Our pal Seth Hahne, of GoodOKBad fame, came up with this 31 Days of Comics challenge, one of those things where each day of the month you're given a different category that you then make a choice of a comic to fill that category. I figured it would be a fun bit to do, so here we are! Click here to see each of the categories so far!

We continue with Day 26, which is A Guilty Pleasure Comic

Read on for my pick and then you can share yours!

I have always been good at separating what I enjoy with what I would posit is a "good" comic book, so I really don't have any comics that I feel "guilty" about enjoying, so I guess I should instead go with a book that was particularly unnotable but I still enjoyed it.

So I am going to go with pre-Warren Ellis Stormwatch.



Pre-Ellis Stormwatch was a fascinating comic book in that it was just SO straightforward. I found its lack of ambition sort of charming, really. It was about a group of international superheroes and the book came ready with an easily understandable backdrop. There was a previous squad of heroes on the team and these now-retired heroes acted as trainers to the current squad. In addition, the leader of the team, Battalion, had a secret - his father, once a hero, was now a powerful villain.

They went on adventures and fought your typical 1990s villains and then an interesting event happened. There was a line-wide event called "Images of Tomorrow," where books would leap into the "future" and show the events of a future issue of the book. Steve Seagle wrote Stormwatch #25, which showed a lot of major changes, including Battalion and his second-in-command Diva both dead and Spartan of the WildC.A.T.S now on the team.



Ron Marz took over writing the book with the following issue, #10, and it was Marz's responsibility to get the book to the point where #25 would make sense.



Marz had a good run on the title. He was writing Stormwatch at the same time that James Robinson was writing WildC.A.T.S and the two worked their respective books together a bit.

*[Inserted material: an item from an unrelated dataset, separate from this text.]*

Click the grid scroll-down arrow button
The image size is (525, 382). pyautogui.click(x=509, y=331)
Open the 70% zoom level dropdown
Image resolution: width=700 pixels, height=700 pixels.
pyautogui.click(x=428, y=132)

Then a fill-in writer was brought in for #26...



and then Jeff Mariotte took over for #27...



Honestly, considering three different writers told the story that was originally plotted years earlier by a fourth writer, the four-parter that worked in #25 was actually pretty darn good. Some strong twists.

Again, the book was a nice, straightforward superhero adventure comic. Mariotte introduced some new characters...



One of those characters, Swift, would become a major player in the book under Warren Ellis.



Ellis took over with #37 with artist Tom Raney and gutted the book and re-made it into an even better title, but I imagine that I was one of the few people who was actually familiar with and already a fan of the Stormwatch characters PRE-Ellis.